**Problem**
I need the records below retyped exactly.

**Records to use**

☆ ☆ ☆ ☆ ☆

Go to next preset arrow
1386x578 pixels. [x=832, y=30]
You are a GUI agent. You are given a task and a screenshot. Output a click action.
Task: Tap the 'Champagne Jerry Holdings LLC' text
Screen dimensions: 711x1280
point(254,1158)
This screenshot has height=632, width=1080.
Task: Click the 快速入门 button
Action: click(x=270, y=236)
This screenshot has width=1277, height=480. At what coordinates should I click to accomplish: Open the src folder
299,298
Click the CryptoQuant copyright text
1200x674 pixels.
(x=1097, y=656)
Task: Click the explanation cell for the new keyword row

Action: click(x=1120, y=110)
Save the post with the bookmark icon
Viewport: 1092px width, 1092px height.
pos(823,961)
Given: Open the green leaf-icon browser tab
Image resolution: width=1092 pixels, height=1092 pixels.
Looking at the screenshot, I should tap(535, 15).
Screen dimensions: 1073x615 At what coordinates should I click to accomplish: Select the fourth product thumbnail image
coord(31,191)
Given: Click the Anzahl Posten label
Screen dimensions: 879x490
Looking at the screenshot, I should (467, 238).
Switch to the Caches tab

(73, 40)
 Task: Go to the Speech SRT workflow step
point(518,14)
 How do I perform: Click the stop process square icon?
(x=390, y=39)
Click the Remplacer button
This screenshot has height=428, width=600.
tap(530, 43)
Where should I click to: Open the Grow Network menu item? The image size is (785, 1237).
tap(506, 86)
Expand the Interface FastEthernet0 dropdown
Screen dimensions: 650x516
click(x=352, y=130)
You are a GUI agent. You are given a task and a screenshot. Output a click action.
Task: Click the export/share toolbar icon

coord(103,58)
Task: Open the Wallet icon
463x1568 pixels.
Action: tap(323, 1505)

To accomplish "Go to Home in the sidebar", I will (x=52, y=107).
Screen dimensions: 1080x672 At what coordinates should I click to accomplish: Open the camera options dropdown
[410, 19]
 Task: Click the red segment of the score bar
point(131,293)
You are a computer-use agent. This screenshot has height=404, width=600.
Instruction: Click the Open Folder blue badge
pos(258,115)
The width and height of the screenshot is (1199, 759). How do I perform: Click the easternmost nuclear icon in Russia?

☆ ☆ ☆ ☆ ☆

**Response to the exercise**
Go to next preset arrow
1386x578 pixels. [x=832, y=30]
You are a GUI agent. You are given a task and a screenshot. Output a click action.
Task: Tap the 'Champagne Jerry Holdings LLC' text
Screen dimensions: 711x1280
point(254,1158)
This screenshot has height=632, width=1080.
Task: Click the 快速入门 button
Action: click(x=270, y=236)
This screenshot has width=1277, height=480. At what coordinates should I click to accomplish: Open the src folder
299,298
Click the CryptoQuant copyright text
1200x674 pixels.
(x=1097, y=656)
Task: Click the explanation cell for the new keyword row

Action: click(x=1120, y=110)
Save the post with the bookmark icon
Viewport: 1092px width, 1092px height.
pos(823,961)
Given: Open the green leaf-icon browser tab
Image resolution: width=1092 pixels, height=1092 pixels.
Looking at the screenshot, I should tap(535, 15).
Screen dimensions: 1073x615 At what coordinates should I click to accomplish: Select the fourth product thumbnail image
coord(31,191)
Given: Click the Anzahl Posten label
Screen dimensions: 879x490
Looking at the screenshot, I should (467, 238).
Switch to the Caches tab

(73, 40)
 Task: Go to the Speech SRT workflow step
point(518,14)
 How do I perform: Click the stop process square icon?
(x=390, y=39)
Click the Remplacer button
This screenshot has height=428, width=600.
tap(530, 43)
Where should I click to: Open the Grow Network menu item? The image size is (785, 1237).
tap(506, 86)
Expand the Interface FastEthernet0 dropdown
Screen dimensions: 650x516
click(x=352, y=130)
You are a GUI agent. You are given a task and a screenshot. Output a click action.
Task: Click the export/share toolbar icon

coord(103,58)
Task: Open the Wallet icon
463x1568 pixels.
Action: tap(323, 1505)

To accomplish "Go to Home in the sidebar", I will (x=52, y=107).
Screen dimensions: 1080x672 At what coordinates should I click to accomplish: Open the camera options dropdown
[410, 19]
 Task: Click the red segment of the score bar
point(131,293)
You are a computer-use agent. This screenshot has height=404, width=600.
Instruction: Click the Open Folder blue badge
pos(258,115)
The width and height of the screenshot is (1199, 759). How do I perform: Click the easternmost nuclear icon in Russia?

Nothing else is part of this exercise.